Reading passage
=== Section Start ===
Why Malawi must consider free secondary education
The question of whether or not Malawi should start considering the feasibility of providing free secondary school education is really one of whether or not Malawi should consider strengthening its human capital
Remarks made recently by 2014 presidential aspirant Hon. Atupele Muluzi on the United Democratic Front’s plans to explore the possibility of providing free secondary school education when elected stirred a hornet’s nest. The remarks were reported in The Daily Times of Wednesday 6 March.
Whether one is supportive of the idea or opposed to it, this is a debate whose time has come. There are substantive propositions being made on either side of the issue. I will address the merits of both sides, and conclude by pointing out why the country needs to stop being shackled by mistakes of the past and think about long term plans for how to grow Malawi’s human capital.
=== Section End ===
Stored records
=== Section Start ===
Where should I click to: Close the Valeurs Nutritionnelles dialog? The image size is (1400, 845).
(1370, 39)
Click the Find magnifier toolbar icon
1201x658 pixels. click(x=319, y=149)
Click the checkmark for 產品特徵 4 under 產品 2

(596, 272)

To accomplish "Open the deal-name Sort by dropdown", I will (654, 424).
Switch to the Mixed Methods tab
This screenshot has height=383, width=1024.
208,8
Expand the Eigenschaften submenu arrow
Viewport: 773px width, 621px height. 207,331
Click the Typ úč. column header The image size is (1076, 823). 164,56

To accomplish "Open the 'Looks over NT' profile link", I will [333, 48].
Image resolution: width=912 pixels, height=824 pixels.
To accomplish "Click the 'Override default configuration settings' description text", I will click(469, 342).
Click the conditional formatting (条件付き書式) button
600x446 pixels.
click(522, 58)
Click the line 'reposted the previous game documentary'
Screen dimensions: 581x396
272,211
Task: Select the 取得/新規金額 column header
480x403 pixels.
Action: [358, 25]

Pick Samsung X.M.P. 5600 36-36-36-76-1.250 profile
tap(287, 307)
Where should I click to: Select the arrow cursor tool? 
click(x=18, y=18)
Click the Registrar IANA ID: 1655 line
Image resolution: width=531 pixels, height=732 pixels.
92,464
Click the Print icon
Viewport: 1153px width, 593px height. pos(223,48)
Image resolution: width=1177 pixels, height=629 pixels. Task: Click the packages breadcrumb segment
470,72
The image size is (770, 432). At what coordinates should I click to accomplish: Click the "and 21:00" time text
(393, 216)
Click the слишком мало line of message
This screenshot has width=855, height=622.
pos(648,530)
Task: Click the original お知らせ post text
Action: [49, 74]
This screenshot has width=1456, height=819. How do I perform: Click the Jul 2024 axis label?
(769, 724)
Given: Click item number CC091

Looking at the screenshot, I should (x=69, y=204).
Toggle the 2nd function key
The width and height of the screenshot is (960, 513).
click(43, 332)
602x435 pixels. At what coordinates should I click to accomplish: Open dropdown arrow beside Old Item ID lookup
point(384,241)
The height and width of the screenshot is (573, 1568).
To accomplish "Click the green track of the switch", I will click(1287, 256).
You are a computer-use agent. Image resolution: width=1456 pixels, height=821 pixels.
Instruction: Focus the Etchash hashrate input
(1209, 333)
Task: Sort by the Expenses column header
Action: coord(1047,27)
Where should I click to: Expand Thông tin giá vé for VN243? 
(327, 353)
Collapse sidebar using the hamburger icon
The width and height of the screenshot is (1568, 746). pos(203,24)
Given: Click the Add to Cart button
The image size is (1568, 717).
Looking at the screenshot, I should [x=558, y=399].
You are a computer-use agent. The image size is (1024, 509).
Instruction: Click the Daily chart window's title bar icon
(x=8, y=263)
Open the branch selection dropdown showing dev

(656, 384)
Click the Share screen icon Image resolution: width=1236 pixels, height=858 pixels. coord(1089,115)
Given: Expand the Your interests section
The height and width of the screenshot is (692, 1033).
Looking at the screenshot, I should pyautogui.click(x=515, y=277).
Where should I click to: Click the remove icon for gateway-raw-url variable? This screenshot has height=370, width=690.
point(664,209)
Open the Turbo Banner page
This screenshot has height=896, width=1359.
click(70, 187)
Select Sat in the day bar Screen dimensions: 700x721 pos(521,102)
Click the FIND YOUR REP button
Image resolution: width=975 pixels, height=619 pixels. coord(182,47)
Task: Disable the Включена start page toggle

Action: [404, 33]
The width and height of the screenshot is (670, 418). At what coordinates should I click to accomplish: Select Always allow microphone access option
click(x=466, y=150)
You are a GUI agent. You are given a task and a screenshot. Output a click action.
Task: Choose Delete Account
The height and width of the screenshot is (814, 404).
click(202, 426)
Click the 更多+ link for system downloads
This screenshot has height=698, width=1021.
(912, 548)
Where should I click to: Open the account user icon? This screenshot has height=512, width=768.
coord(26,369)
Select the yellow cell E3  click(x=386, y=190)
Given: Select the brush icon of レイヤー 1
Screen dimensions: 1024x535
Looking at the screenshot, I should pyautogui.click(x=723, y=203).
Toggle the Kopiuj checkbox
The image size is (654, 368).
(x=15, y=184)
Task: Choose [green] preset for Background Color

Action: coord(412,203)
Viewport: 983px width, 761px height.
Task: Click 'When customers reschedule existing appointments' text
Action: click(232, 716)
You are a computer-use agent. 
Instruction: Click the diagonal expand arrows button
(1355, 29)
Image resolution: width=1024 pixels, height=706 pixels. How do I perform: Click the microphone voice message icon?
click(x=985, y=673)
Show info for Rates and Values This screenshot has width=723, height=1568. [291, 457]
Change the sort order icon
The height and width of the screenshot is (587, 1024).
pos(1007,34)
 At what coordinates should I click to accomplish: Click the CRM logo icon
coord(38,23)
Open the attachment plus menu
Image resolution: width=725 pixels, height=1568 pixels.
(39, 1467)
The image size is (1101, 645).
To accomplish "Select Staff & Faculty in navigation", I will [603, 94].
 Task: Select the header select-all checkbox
=== Section End ===
Task set
1) Answer these questions about the article on free secondary education in Malawi.
(a) Which newspaper reported Hon. Atupele Muluzi's remarks, and on what date?
(b) Whose plans did Muluzi's remarks concern?
(c) What does the writer say the piece will conclude by pointing out?
2) Switch "secondary school education" to "tertiary education" in the article on free secondary education in Malawi, and write out the passage starting at "Why Malawi must" and ending at "Wednesday 6 March.".
3) Proceed with the article on free secondary education in Malawi from the point where the text stops.

Results of the exercise
1)
(a) The Daily Times, on Wednesday 6 March.
(b) The United Democratic Front's plans.
(c) Why the country needs to stop being shackled by mistakes of the past and think about long term plans for how to grow Malawi's human capital.

2)
Why Malawi must consider free secondary education
The question of whether or not Malawi should start considering the feasibility of providing free tertiary education is really one of whether or not Malawi should consider strengthening its human capital
Remarks made recently by 2014 presidential aspirant Hon. Atupele Muluzi on the United Democratic Front’s plans to explore the possibility of providing free tertiary education when elected stirred a hornet’s nest. The remarks were reported in The Daily Times of Wednesday 6 March.

3)
WHY NO
There are very good reasons why Malawi cannot, at this juncture, afford free secondary school education. Foremost on the list is the free primary education experience. We know what that did to the quality of education in Malawi. Nobody knows when or whether the country will ever recover from that. It is only those Malawians who cannot do otherwise, albeit being the majority, who send their children to government schools. The rest of us send our children to private schools, whose quality is as varied as the alphabet.
Then there is the curse of free things. The farm input subsidy programme is a prime example here. Eight years down the road, not only is the country unable to graduate into sustainable food security, the organization of the programme itself keeps becoming more wasteful and less efficient.
Then there are other reasons such as the heavy dependency on donors for the national budget, and the sobering fact that the country simply does not have enough money to afford free secondary school education. We are better off investing in areas of national development that have a better chance of creating more wealth for the country in a shorter period of time. Agriculture and mining would be better investments before secondary school education, or so goes the argument.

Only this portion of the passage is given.